It was one of those heartbreaking decisions teachers can barely stand to make, yet Mary Redclay felt bound by a moral obligation to make it.
Her student had performed exceptionally well in the educator’s 12th grade English class—earning all A’s in fact—but Ms. Redclay felt compelled to fail the young woman because of excessive absences and tardiness, as warranted by what she believes the school’s 4-year-old attendance policy to be.
“The girl is wonderful, but she missed 10 days and was tardy 13 times out of 41 days,” said Ms. Redclay, who teaches English at the 2,400-student Palisades Charter High School, a math, science, and technology charter-magnet school located in Pacific Palisades, Calif. Ms. Redclay was one of 40 teachers who recorded 130 F’s in their grade books last month in just such a gesture.
Now, the administrators who oversee the charter operation within the 737,000-student Los Angeles Unified School District say the marks may have to be voided because the board of education did not approve the attendance policy.
Not only has the decision rankled the teachers, who argue that their charter school is exempt from such governance, but it also has sparked a heated conversation about standards, accountability, teachers’ rights, and the influence of politically powerful parents.
“We will not bend from our position in support of the attendance policy,” said Ms. Redclay, who also serves as a co-chairwoman of the Palisades faculty senate. “Students and parents—as well as teachers and administrators—must be held accountable. We intend to meet the district in court if necessary.”
Approval Not Sought
The Palisades Charter High School is a jewel within the LAUSD. The school campus, which draws 2,400 students from around the city, includes sweeping views of both the ocean and the mountains.
For that very reason, the faculty devised a strict attendance policy, Ms. Redclay said. Any student who misses more than six days of class per semester without a valid excuse will be flunked without consideration of his or her academic achievements, she said. Tardiness is also factored in: Three such incidents equal one absence. Illness and extenuating circumstances are considered, and an appeals process is in place, she said.
“It is spring in California,” Ms. Redclay said. “Without the policy, we won’t see the seniors again.”
But district administrators who oversee the charter school say officials never submitted the attendance policy for school board action, thus making it nonbinding. In such cases, they maintain, the school must rely on the policies of the Los Angeles school district.
“That policy follows our state code,” said Carol J. Dodd, the LAUSD official who is in charge of overseeing the charter school. “Attendance is not to be used as a reason to fail students. They are to be graded on the work they do.”
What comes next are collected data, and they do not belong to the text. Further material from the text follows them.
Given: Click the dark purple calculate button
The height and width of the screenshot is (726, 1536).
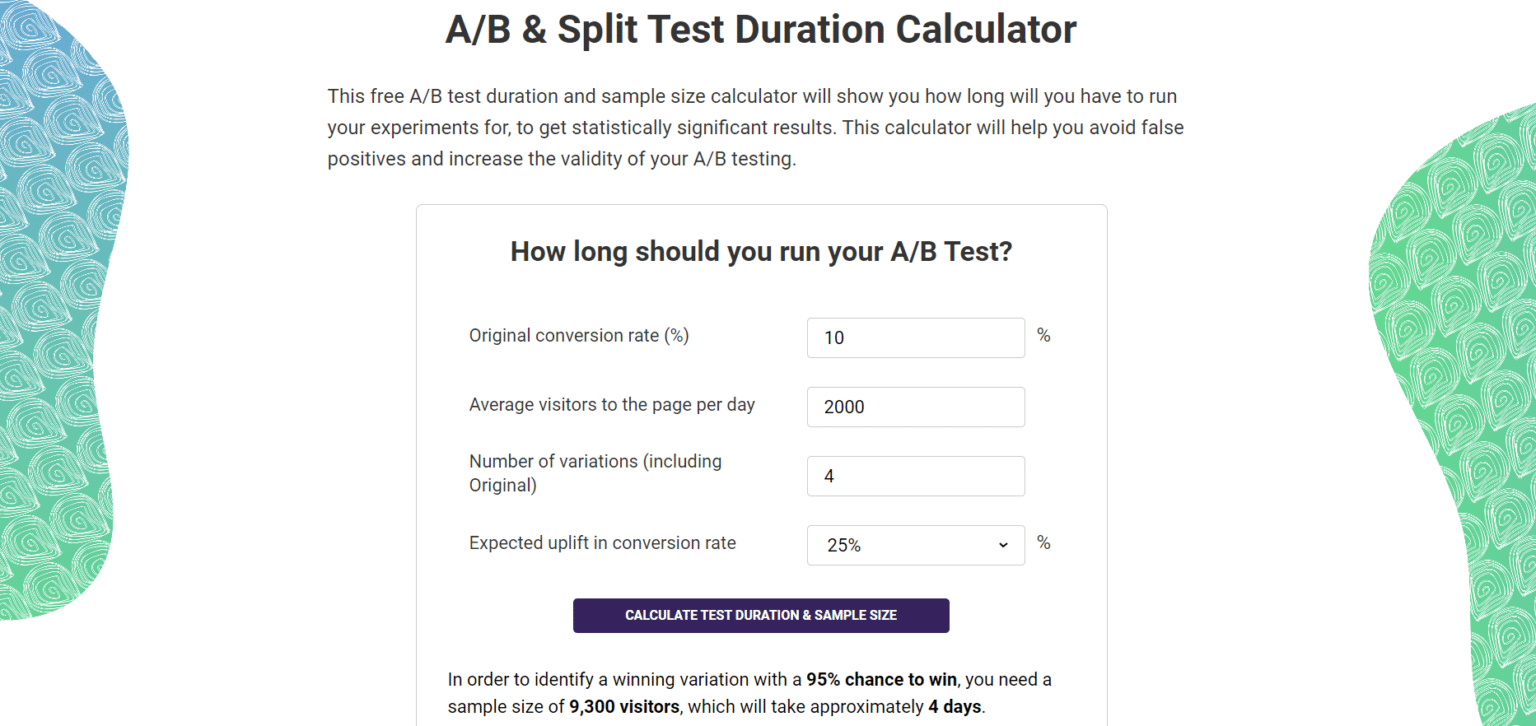Looking at the screenshot, I should (x=761, y=615).
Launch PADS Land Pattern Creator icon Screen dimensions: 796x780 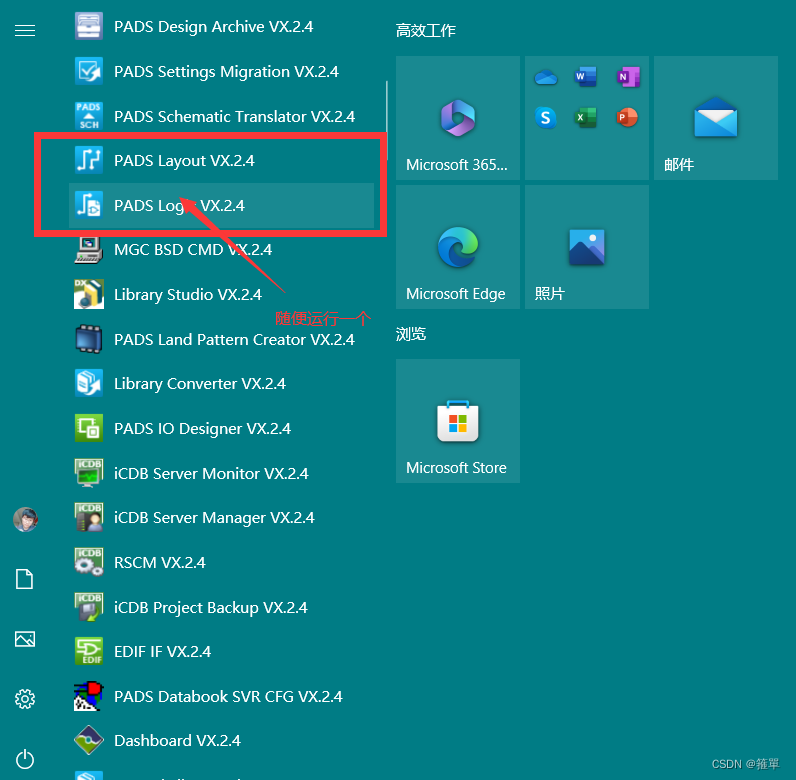[89, 339]
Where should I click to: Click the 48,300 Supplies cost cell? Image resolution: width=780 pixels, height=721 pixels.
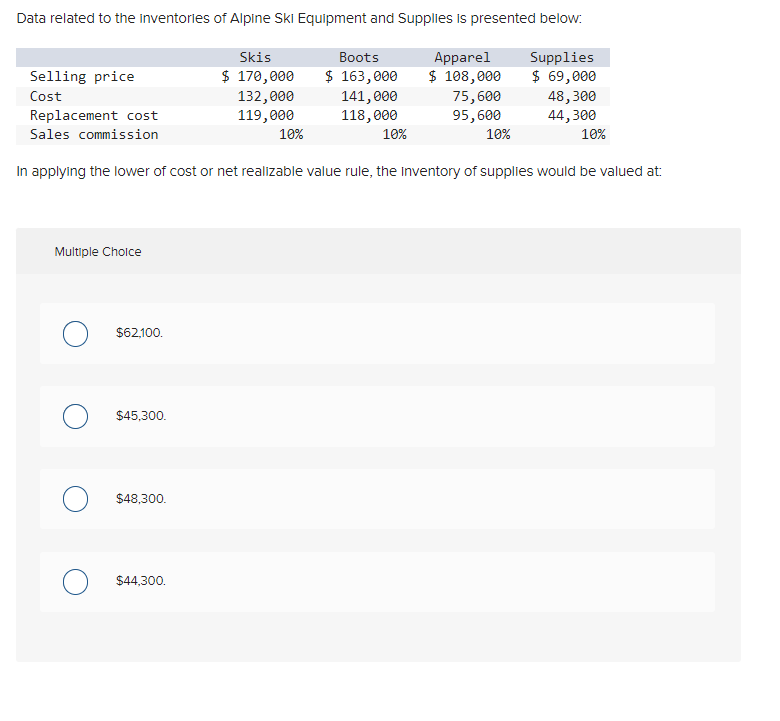pos(572,96)
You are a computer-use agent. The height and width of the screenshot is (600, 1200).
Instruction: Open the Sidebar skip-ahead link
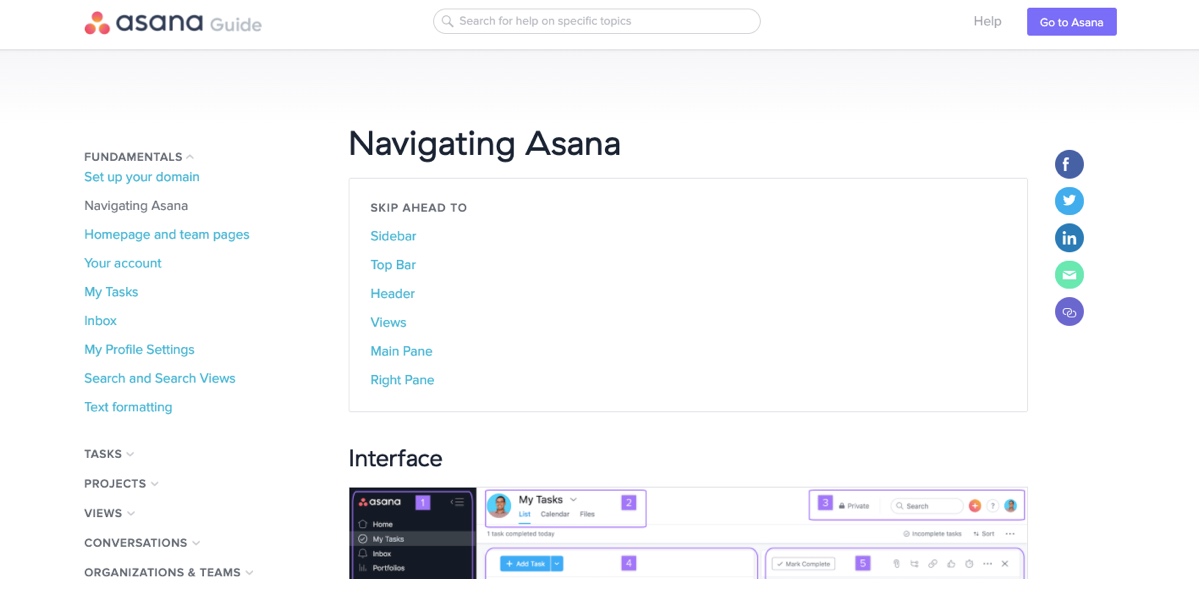tap(392, 235)
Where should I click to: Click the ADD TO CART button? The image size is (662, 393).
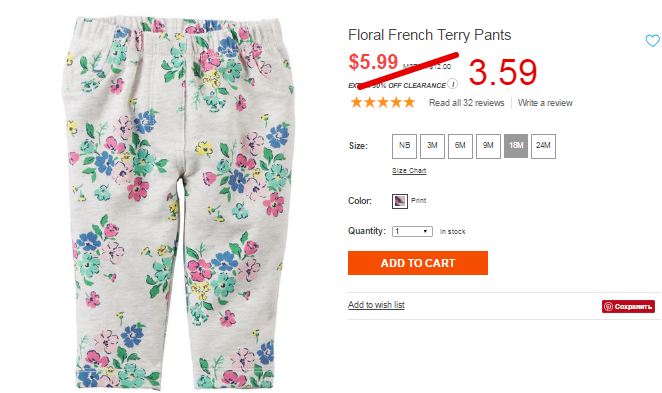418,263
State officials said last week they were unable to shed much light on the issue, largely because governance and jurisdiction differ in nearly every arrangement between charter schools and their sponsoring districts. California’s charter law was written to free such schools from many of the regulations and laws in place in traditional schools, and those rules are set at the local level, said Eileen Cubanski, who oversees charter schools for the state education department.
Under the state education code, districts may authorize teachers to fail students based on their attendance record in regular public schools, but that regulation does not apply to charter schools, added Kim Clement, a fiscal consultant to the district.
Ms. Redclay, however, said that district administrators had the attendance policy in their possession when Palisades Charter High was approved. The charter school status, she contended, gives faculty members the flexibility to set their own rules, regardless.
Teachers have been encouraged to change the failing grades, but won’t be required to do so, Ms. Dodd said. Nor will educators be disciplined, she said.
Such punishment was insinuated in a March 5 memo written by Principal Linda Hosford and distributed to faculty members. Ms. Hosford did not elaborate on punishments in the letter and could not be reached for comment.
Truancy on Rise?
The district will soon begin an appeals process for those students who argue that the grades they received were unfair, Ms. Dodd said.
“At that time, it will be up to the board of education to change the grades if teachers refuse to do so,” she said.
But the students who failed have already been through the appeals process once, according to Ms. Redclay. The district is simply bending to the will of a few politically connected parents who want to ensure that their children pass, she said.
“I sat in on those [meetings],” Ms. Redclay said. “I was not about to grant an appeal to someone who can’t get up in the morning.”
Instead of serving as a lesson about accountability for students, the episode has evolved into a course on locating loopholes, Ms. Redclay charged. Truancy at the high school is increasing, she added, as students get word of the flap over the disputed policy.
Merle Price, the deputy superintendent for instruction for the LAUSD and a former principal at Palisades High, said that the charter school’s policy “helps [students] focus on the fact that they can’t take a casual attitude.”
Unfortunately, he said, that lesson cannot be applied in this instance.
State lawmakers are attempting to clarify the issue of governance and jurisdiction in charter schools during this legislative session because it has been so problematic, said Gerry Shelton, the administrator of the fiscal-policy office for the education department. “A lot of issues surrounding charter schools have some ambiguity,” he said, noting that many situations “can be interpreted a couple of different ways.”